Antifeminism is the opposition to feminism. This might include a stance against all or some of the parts of the feminist movement. Feminism emerged during the late 19th century, and thus antifeminism arose following its launch.
Globalization and the ease with which ideas are transferred and shared has resulted in new strains of feminism and antifeminism. The movements began within a highly charged political climate, and continue in this vein. Diversity has become a key feature given changing times, locations and the philosophies of the people submitting to the tenets of either debate.
Feminism clearly precedes its successor, antifeminism, in that the latter is a reaction to the former. The feminist project defines itself by its critique of male supremacy. The idea of hierarchies based on gender, particularly patriarchally or male-dominated, is anathema to feminists. This manifests itself in a movement aimed at liberating women from their place of oppression. Antifeminism is limited to this critique, rather than addressing such concepts as male chauvinism, sexism, misogyny, patriarchy or androcentrism. Further to the ideology of feminism is the concept of men exerting oppressive force on women, with women suffering as a consequence.
Modern feminism finds its roots in the European Enlightenment. One of the earliest writers proposing a feminist view was Mary Wollstonecraft (1757 to 1797) in her 1792 book A Vindication of the Rights of Women. Early works of feminism aimed to vindicate the rights of women by opposing male supremacy. This had social, religious, economic and political ramifications. Wollstonecraft influenced a generation of feminists after her, many of whom associated with other radically affiliated groups such as abolition, free love, communism, transcendentalism, and antimilitarism.
Antifeminism is based on the premise that differences between men and women, as they manifest on all levels, is both desirable and necessary. What is rejected by feminists as inequality in status is not considered negative by antifeminists. Critics claim that the antifeminist manifesto is absolutely clear, whereas feminism, on the other hand, comprises diverse attitudes and approaches to the subject.
Antifeminism repudiates the idea of equality as being preferable. Differences are seen to be positive. Most antifeminists view women as being more nurturing and less aggressive. They argue that women are not suited to aggressive positions and public office. Feminism has at times been criticized for proposing equality to the exclusion of men.
Often prevailing within a religious context, antifeminism has held an appeal to those believing in the inherent differences between male and female and the celebration of that difference. This view has often been set in a stereotypical framework by those holding it up to ridicule, offering a static portrayal of those wishing to uphold the status quo.
In the 1980s, the antifeminist movement gained ground. Susan Marshall has pointed out that this countermovement is neither static nor a single-issue movement. Since the 1970s, antifeminism has attempted to place womanhood in America as a core issue; critics comment that their support of women has been even greater than the women's rights movement's.
From a scholarly perspective, antifeminism is not always studied in as great detail as is feminism.

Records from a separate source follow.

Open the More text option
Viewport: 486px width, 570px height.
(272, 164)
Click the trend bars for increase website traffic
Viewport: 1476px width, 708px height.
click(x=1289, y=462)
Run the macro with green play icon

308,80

As a countermovement, antifeminism is not addressed in the same way, and has sometimes been bypassed. The social movement of feminism is considered a dynamic, living model, with the countermovement perceived as static and particularistic. Lucinda Marshall, Saltzman Chafetz and Andrea Dworkin are a few of the authors who have presented antifeminist studies, in their writings published in the 1980s and 1990s.
Profeminist sociologist Michael Kimmel writes about antifeminism in his handbook of studies entitled Men and Masculinities (2004). He asserts that the antifeminist's opposition to women's equality is based on the premise of the natural and inevitable occurrence of traditional gender divisions of labor. He also comments on the notion of divinely determined role divisions.

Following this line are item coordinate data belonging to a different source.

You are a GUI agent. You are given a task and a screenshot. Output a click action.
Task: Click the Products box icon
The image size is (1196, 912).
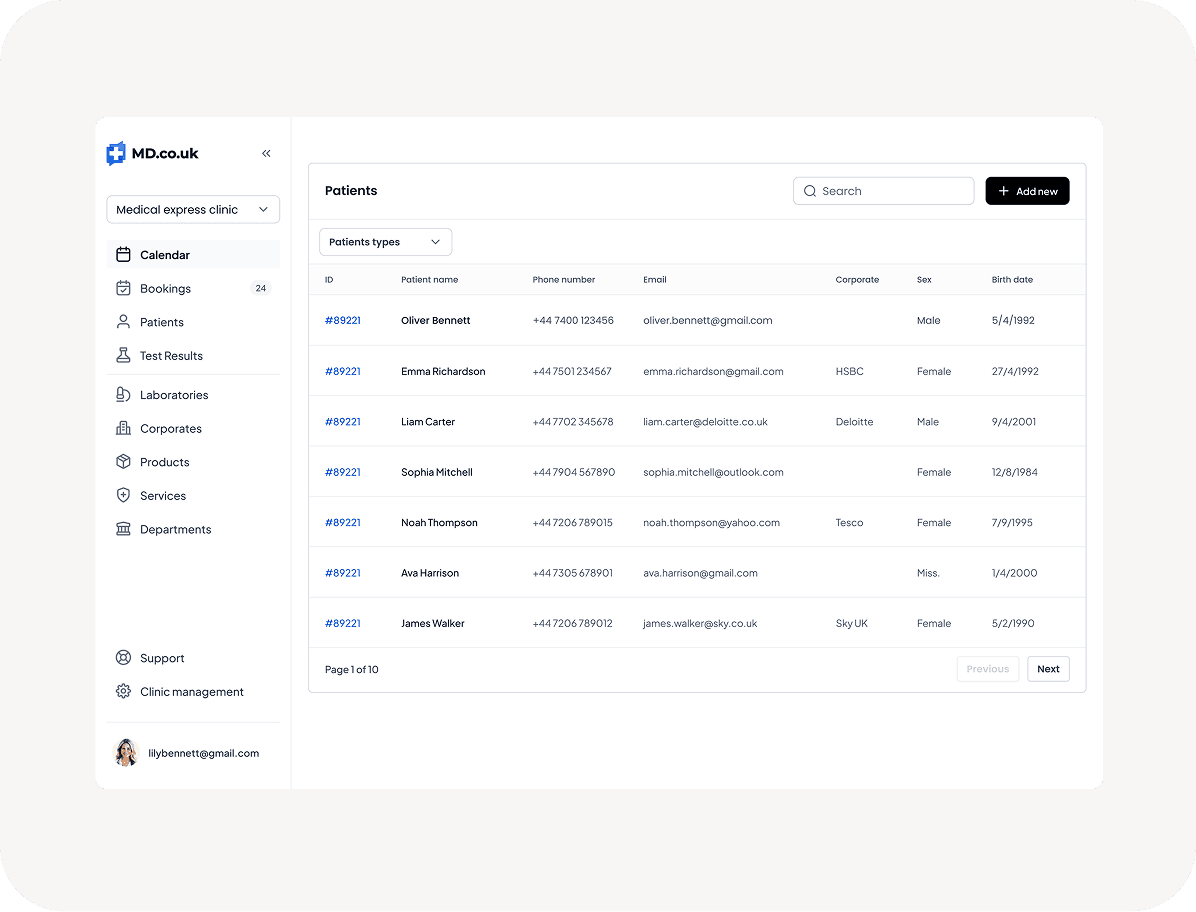coord(123,462)
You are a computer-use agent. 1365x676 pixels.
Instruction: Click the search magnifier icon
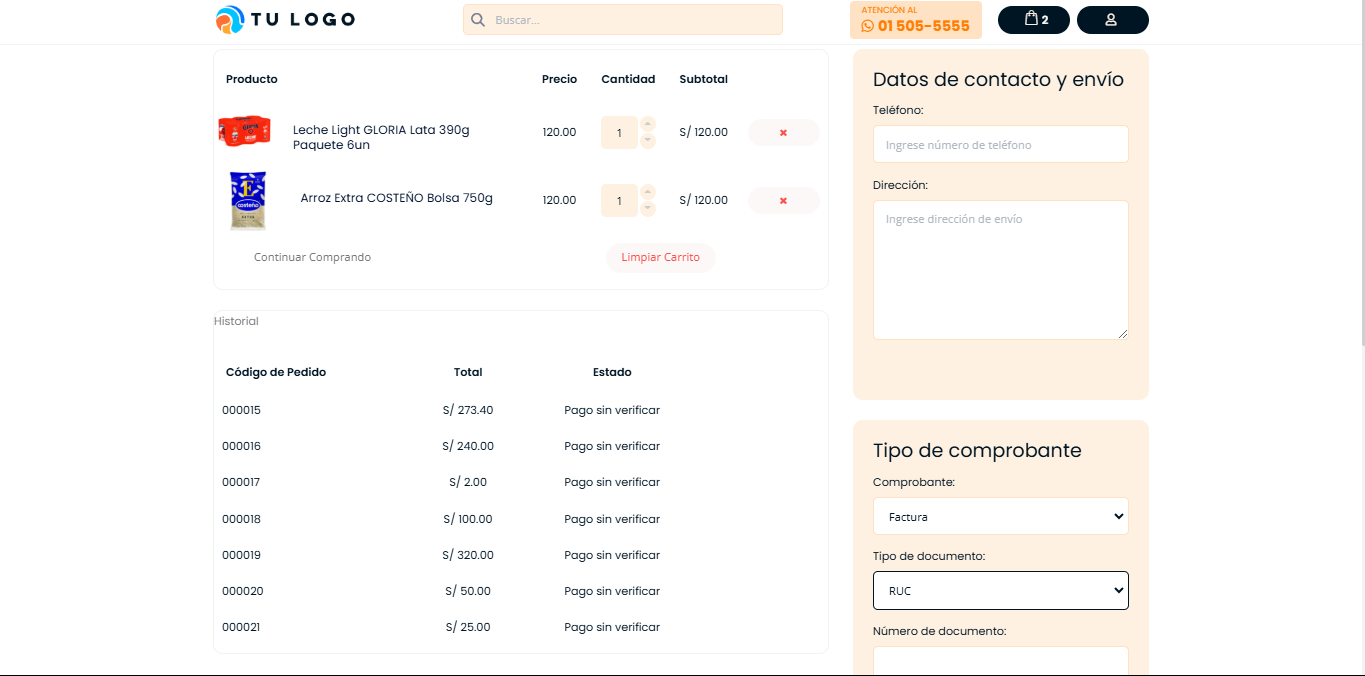click(x=478, y=20)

Antifeminists have now claimed that the feminist movement has achieved what it set out to do, but that it now aims at attaining a higher status for women than that of men. Criticism of the disruption of traditional values and the impact on family, sexuality and socio-cultural-political norms by feminism forms a great part of the antifeminist platform. The impact on religious values and beliefs is also brought into question, together with the impact this has on the maintenance or disruption of these traditional values.
The antifeminist movement has achieved most of its success in the United States. A key proponent is the organization Stop ERA, now referred to as the Eagle Forum, established by Phyllis Schlafly in October 1972.